Let every word I write for you be a leaf fallen on a quiet stream. Let it move smoothly along the flow, leaving, let go by my sad fingertips, and may those silent, skimming leaves be prayers of acquiescence, of acceptance turned to joy, some day, some distant day. May the sun's eye glance on them as they travel, catch on snags and windfall, enter the waters again and journey on. May each word, each leaf, each prayer be reflected back to you, brother, your soul a butterfly, moving on, moving on.

I am steeped in sadness unfathomable. I am sorrow, resting on this bank. My beloved brother gone, gone, gone.

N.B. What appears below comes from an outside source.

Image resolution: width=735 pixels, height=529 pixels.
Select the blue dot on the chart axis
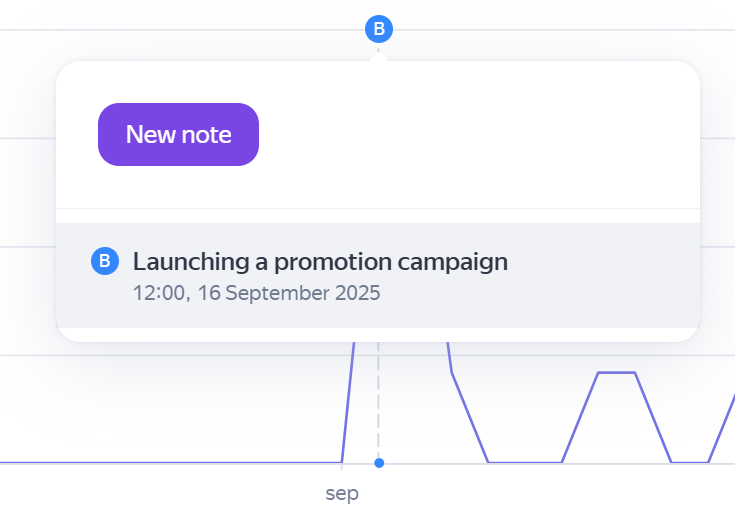pyautogui.click(x=378, y=463)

May I find my sisters resting on this bank. There, one behind that screen of osier, and one below, stretched out on that rock, and my brothers and our mother and his son — so many voices leave their own words dropping into this stream, rising on soft spray into the air, disappearing into the sky as they are sipped up by the sun.

This comfort is incomplete. It is a beautiful raft, but it cannot bring you back. We live with our chests torn open, Victor, by your loss. Like storm-blasted trees with ribs and heart laid bare. We will live this way, forever, until time softens us again.

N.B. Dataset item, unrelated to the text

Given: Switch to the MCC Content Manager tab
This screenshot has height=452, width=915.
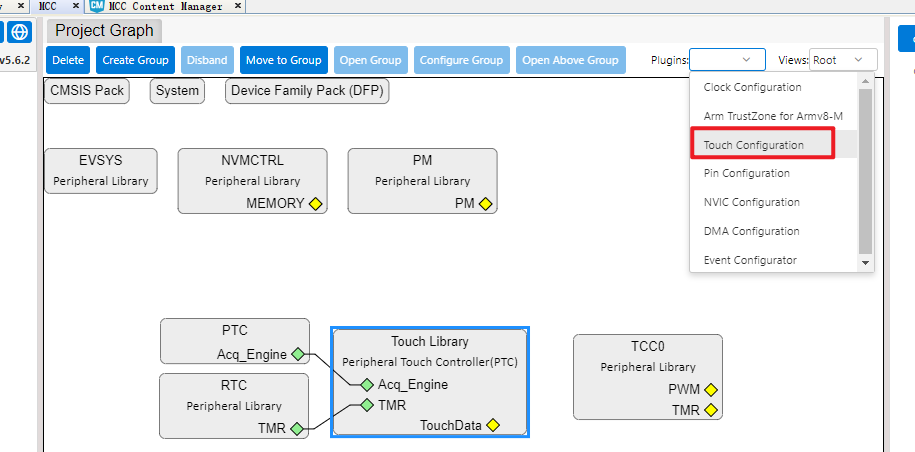Looking at the screenshot, I should [166, 6].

I wonder if you ever had the slightest inkling how much you were loved.

 


Monday, 23 August 2021

Let the Leaves Fall as They May


I love this time of year. It brings out a peacefulness, a gentleness in me. There are so many luminous strands to the web of autumn. The parting of great heat. The sensible but slow transition to a cooler, slower fashion of being. The departure of certain birds and the gradually building gathering of honeybees at every little trough throughout the yard where water can be found, and on the porous plastic domes that cover the hummingbird nectar.

Friends come to mind who I long to talk to. Autumn classes ask for my participation, bringing into my memory, into my entire body, the excited anticipation, the joy of a new school year and all the adventures, all the possibilities in me that it would open up, that it would manifest.

This year, I have to hold back from phoning close friends, from signing up for these older adult classes that are giving me the come hither look. There will be no writers workshops for me with my dear friend Eileen. A little more time putting my book to the fore and everything else to the margins.

But I can’t help, nor do I want to, this feeling of beauty and belonging and joy, in love with every spider, every falling leaf, every cry of a crow, every word in the book I’m reading, everything.

I feel so grateful to the land I live on for its perpetual commitment to change. I am grateful for each season as it comes.

Yesterday, in a moment of poor concentration, I made a table wobble and my favourite teapot fall, breaking off its handle. Of course it is an antique and can’t be replaced. Not worth much money, but an enduring pleasure for me. It’s shape, it’s colour, the tiny details, almost of movement, in its glaze, and the many pleasant moments in it’s company.

Unlike the last time I broke a favourite dish, although I regret my actions and my small loss, it doesn’t feel like a problem that needs attention, or a hurt. It's just a little sad; it just is.

I think I have the fall to thank for that.